Grande emozione domenica al Regina Coeli per i due sacerdoti che, poco dopo l’ordinazione, insieme a Papa Francesco hanno benedetto i pellegrini in Piazza San Pietro. Don Davide Maria Tisato e don Elia Del Prete hanno entrambi studiato al seminario “Redemptoris Mater” di Roma. Al microfono di Benedetta Capelli ascoltiamo don Elia Del Prete, 30 anni, da tempo impegnato nella pastorale per le persone sorde e che racconta così quanto accaduto:
R. – La giornata di domenica è stata carica di emozioni: un susseguirsi di doni, di grazie, di regali da parte di Dio. Le emozioni delle ordinazioni sono state uniche. Questo regalo di Dio – poter stare con il Santo Padre accanto a lui nella recita del Regina Caeli – è stato una sorpresa anche per me, perché parlando con don Davide – l’altro nuovo sacerdote – ci siamo comunicati questo desiderio. Il Santo Padre ci ha stupito, che ci abbia concesso questo momento con tutta serenità.
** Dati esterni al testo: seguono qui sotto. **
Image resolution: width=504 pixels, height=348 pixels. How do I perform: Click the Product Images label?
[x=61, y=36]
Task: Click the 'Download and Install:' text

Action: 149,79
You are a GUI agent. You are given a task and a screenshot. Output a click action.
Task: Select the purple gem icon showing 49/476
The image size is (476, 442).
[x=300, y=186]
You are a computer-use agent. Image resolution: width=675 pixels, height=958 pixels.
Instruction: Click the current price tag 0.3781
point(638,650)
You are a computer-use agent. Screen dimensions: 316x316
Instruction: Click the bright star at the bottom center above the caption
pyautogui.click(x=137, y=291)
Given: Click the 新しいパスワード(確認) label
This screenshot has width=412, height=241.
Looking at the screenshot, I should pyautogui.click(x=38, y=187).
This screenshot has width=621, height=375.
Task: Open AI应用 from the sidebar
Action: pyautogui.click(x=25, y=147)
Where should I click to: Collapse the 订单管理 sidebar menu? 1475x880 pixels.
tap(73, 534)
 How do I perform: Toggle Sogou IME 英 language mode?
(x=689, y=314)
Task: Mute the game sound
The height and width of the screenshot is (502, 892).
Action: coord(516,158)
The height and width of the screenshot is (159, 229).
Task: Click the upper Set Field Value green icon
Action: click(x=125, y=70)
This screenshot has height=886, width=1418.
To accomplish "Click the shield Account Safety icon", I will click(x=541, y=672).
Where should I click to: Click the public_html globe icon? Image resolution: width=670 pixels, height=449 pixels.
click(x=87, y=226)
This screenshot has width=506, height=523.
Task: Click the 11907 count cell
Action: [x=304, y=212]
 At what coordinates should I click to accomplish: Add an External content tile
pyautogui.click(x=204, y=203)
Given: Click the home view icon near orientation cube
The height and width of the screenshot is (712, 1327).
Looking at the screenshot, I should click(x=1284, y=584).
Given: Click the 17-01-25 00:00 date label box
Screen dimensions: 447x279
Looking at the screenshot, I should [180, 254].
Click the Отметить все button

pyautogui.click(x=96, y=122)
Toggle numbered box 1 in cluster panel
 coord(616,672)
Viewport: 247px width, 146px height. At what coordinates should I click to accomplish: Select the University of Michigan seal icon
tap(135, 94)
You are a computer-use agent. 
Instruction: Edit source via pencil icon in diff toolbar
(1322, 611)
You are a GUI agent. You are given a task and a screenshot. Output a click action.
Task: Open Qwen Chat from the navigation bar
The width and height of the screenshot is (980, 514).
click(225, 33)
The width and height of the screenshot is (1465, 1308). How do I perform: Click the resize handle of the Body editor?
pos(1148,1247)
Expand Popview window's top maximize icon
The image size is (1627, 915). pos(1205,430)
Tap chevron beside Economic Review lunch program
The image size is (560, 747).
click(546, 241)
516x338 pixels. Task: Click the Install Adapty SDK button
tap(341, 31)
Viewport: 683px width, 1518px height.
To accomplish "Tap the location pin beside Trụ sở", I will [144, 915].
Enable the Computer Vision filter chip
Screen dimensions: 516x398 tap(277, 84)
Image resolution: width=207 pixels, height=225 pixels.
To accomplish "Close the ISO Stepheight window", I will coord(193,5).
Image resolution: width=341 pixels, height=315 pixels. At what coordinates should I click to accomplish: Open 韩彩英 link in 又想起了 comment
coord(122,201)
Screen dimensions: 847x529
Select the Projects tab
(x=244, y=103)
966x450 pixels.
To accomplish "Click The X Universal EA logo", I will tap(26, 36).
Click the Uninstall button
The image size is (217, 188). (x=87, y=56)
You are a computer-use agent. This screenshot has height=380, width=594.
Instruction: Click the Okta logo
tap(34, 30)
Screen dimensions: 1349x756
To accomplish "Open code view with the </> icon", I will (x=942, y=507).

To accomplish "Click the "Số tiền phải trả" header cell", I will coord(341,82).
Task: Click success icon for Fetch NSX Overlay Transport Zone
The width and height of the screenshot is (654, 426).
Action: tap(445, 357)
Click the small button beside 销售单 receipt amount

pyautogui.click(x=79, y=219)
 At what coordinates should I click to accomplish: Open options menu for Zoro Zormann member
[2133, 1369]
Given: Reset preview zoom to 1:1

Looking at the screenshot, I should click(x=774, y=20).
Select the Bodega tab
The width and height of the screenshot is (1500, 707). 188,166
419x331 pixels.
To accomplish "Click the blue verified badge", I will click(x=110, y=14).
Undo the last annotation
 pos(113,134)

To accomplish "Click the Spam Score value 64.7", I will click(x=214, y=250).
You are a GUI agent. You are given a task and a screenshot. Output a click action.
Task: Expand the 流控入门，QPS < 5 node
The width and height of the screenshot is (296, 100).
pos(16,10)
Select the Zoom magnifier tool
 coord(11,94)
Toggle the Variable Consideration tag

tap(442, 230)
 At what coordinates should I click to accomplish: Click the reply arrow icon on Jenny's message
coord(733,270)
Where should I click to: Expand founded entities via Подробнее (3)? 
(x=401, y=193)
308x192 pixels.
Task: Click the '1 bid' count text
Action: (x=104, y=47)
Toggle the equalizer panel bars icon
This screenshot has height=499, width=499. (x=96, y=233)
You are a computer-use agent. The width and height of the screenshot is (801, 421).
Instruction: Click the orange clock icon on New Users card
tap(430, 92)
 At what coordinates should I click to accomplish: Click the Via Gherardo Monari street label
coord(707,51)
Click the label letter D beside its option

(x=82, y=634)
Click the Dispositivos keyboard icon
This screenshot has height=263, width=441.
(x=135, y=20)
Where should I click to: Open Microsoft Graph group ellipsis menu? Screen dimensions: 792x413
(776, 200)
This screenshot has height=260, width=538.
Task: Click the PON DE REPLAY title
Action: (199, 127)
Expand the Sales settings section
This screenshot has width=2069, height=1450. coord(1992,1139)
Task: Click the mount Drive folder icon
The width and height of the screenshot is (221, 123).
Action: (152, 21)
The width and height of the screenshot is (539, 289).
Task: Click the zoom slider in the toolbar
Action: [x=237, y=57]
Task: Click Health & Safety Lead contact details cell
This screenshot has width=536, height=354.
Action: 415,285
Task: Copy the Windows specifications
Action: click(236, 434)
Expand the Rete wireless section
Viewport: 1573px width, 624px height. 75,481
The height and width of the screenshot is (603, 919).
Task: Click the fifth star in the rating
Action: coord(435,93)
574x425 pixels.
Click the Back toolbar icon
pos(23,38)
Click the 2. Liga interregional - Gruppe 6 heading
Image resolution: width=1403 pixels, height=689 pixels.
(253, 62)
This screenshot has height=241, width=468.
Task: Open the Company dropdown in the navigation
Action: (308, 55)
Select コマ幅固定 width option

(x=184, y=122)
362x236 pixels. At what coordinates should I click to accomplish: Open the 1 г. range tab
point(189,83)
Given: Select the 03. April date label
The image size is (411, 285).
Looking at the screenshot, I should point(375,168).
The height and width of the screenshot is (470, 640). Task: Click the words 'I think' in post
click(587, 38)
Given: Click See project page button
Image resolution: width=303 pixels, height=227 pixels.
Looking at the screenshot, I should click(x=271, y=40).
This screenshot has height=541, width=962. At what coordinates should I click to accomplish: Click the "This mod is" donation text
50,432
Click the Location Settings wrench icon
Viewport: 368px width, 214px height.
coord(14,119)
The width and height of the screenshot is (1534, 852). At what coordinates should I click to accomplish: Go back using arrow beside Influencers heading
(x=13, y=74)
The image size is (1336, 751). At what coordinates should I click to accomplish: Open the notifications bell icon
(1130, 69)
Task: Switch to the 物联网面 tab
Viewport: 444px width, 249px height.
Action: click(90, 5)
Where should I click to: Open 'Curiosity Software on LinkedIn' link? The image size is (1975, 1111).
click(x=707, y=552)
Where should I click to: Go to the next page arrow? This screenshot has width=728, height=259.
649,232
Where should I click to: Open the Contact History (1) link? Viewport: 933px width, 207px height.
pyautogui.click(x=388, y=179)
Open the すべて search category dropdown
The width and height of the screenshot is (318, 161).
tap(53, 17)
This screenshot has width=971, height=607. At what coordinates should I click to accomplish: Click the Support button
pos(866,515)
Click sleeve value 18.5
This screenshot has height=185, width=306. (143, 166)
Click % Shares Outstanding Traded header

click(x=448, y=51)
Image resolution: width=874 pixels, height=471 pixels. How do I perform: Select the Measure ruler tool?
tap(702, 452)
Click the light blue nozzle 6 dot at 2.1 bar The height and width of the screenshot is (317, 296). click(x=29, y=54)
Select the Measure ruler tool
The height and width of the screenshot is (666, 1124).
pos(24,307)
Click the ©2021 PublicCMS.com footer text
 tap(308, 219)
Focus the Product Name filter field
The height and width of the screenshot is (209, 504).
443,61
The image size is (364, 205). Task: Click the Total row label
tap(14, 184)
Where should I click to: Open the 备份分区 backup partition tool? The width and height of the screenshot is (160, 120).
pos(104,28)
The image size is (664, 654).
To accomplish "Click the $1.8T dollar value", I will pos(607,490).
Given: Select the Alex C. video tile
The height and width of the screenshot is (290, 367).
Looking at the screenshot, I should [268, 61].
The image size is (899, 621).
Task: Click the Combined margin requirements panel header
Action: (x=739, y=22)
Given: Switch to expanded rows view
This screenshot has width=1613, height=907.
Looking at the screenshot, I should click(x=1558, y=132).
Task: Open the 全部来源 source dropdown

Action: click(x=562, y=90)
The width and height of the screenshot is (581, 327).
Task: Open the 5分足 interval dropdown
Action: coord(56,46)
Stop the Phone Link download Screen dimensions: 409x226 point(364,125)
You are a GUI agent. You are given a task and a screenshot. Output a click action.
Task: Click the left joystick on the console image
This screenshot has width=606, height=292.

Ovviamente le emozioni in quel momento erano fortissime, ero quasi stordito. Però alla fine ho visto questo come un regalo da parte di Dio. Poi la benedizione finale è stata una sorpresa, come avete visto anche dal video: il Papa ce l’ha comunicata al momento. È stato tutto un regalo di Dio, uno dopo l’altro.
D. – C’è una frase particolare, un pensiero, che Papa Francesco ti ha comunicato e che per te è estremamente importante tenere nel tuo cuore?
R. – Mi ha colpito come il Santo Padre non lasci nulla per scontato, ma vede sempre con un occhio di fede gli eventi. Infatti quando ci stavamo avviando verso la stanza da dove si affaccia, mentre lo ringraziavamo per questo regalo che ci stava facendo, ci ha detto, con molta sincerità, che questo atteggiamento di insistenza che abbiamo avuto nel chiedere questo regalo, dobbiamo aver anche con il Signore: essere insistenti anche con Dio.
D. – Nel corso dell’omelia Papa Francesco vi ha dato veramente molti consigli utili: sul battesimo, su come fare le omelie … Ce ne è uno in particolare che ti ha colpito?
R. – Più di uno. Il primo è stato quello di essere sempre strumenti della misericordia anche in riferimento alla Confessione che non deve essere un luogo carico di moralismo o di legge, ma un luogo di verità e di misericordia. Il secondo è quello che riguarda la vanità, la battaglia più grande per un sacerdote. Spero che il Signore mi conceda la grazia di non cadere mai nella vanità.
D. – Elia, come è nata la tua vocazione, la tua chiamata?
R. – Grazie a Dio sono nato in una famiglia cattolica, praticante, che fa parte del cammino neocatecumenale. Come tutti i ragazzi, quando ero adolescente, avevo i miei progetti: sposarmi, lavorare con mio padre – per questo avevo preso la facoltà di architettura – avere una famiglia numerosa, servire la Chiesa, però sempre con un mio ideale basso di vita in modo tale che io potessi controllarlo e gestirlo senza faticare troppo. Di fatto, pensavo di realizzare questo, anzi addirittura durante l’adolescenza – se posso essere sincero – pensavo che la vocazione sacerdotale fosse una vocazione di “serie B”, cioè per quelli che non riescono nella vita, per quelli che vengono scartati, per quelli che non vuole nessuno o quelli che non si fidanzano. Il Signore ha fatto veramente grandi cose nella mia vita e mi è venuto a trovare in un momento difficile come fa sempre il Signore, che ci viene a trovare nella sofferenza. Dio mi ha portato nel deserto per poter parlare al mio cuore. Quindi ho visto come il Signore mi stava chiamando ad essere suo amico, cioè ad un’intimità particolare. All’inizio è stato un po’ come dire: “Vediamo che sai fare”, e gli ho lasciato questo piccolo spazio. Poi il Signore ha fatto miracoli: otto anni di seminario, un anno e mezzo di missione in Francia … tutto gratuitamente e gratuitamente mi ha ricostruito come persona, mi ha ridato una spina dorsale, la felicità, cosa che prima non avevo.
D. – Che sacerdote vuoi essere?
R. – Questo lo sa solo Dio! Ciò che io desidero è che mi possa consumare, che possa spendermi completamente per Dio, per la salvezza delle anime, che io possa donare la mia vita perché molti cuori siano svelati e possano ritornare a lui; consumarmi, spendermi fino all’ultima goccia, arrivare la sera a casa veramente stanco perché mi sono speso e donato completamente per gli altri, perché lì ricevo la vita da parte di Dio.